** EXERCISE DETAILS **
Copy the material from its first line down to and including the line with "pyautogui.click(x=424, y=126)", changing "Undo" to "Redo" and leaving everything else as it is.

** DATA PROVIDED **
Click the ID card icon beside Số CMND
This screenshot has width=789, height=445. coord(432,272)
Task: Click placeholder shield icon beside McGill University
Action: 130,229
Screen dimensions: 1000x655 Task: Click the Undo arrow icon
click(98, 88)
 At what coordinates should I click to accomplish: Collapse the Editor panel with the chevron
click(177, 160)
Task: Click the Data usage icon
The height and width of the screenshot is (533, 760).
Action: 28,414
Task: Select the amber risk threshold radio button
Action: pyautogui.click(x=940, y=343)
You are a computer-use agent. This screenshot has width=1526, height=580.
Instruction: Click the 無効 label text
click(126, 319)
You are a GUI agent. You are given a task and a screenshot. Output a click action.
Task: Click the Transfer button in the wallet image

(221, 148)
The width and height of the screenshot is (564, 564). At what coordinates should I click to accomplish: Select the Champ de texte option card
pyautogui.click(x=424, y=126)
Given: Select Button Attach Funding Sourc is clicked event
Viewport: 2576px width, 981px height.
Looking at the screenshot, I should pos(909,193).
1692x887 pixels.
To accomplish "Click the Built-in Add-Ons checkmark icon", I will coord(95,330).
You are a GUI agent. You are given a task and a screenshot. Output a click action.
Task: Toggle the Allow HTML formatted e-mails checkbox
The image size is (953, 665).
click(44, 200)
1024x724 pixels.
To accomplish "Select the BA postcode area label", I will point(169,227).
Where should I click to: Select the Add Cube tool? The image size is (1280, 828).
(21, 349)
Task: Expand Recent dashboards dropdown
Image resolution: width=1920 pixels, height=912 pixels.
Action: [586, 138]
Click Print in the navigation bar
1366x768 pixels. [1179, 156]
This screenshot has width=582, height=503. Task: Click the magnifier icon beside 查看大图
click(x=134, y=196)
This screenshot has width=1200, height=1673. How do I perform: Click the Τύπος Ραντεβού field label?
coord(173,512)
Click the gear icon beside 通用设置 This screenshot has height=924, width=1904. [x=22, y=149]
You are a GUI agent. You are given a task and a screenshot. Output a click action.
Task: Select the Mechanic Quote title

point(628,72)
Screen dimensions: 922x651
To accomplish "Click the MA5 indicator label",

** PROBLEM SOLUTION **
Click the ID card icon beside Số CMND
This screenshot has width=789, height=445. coord(432,272)
Task: Click placeholder shield icon beside McGill University
Action: 130,229
Screen dimensions: 1000x655 Task: Click the Redo arrow icon
click(98, 88)
 At what coordinates should I click to accomplish: Collapse the Editor panel with the chevron
click(177, 160)
Task: Click the Data usage icon
The height and width of the screenshot is (533, 760).
Action: 28,414
Task: Select the amber risk threshold radio button
Action: pyautogui.click(x=940, y=343)
You are a computer-use agent. This screenshot has width=1526, height=580.
Instruction: Click the 無効 label text
click(126, 319)
You are a GUI agent. You are given a task and a screenshot. Output a click action.
Task: Click the Transfer button in the wallet image

(221, 148)
The width and height of the screenshot is (564, 564). At what coordinates should I click to accomplish: Select the Champ de texte option card
pyautogui.click(x=424, y=126)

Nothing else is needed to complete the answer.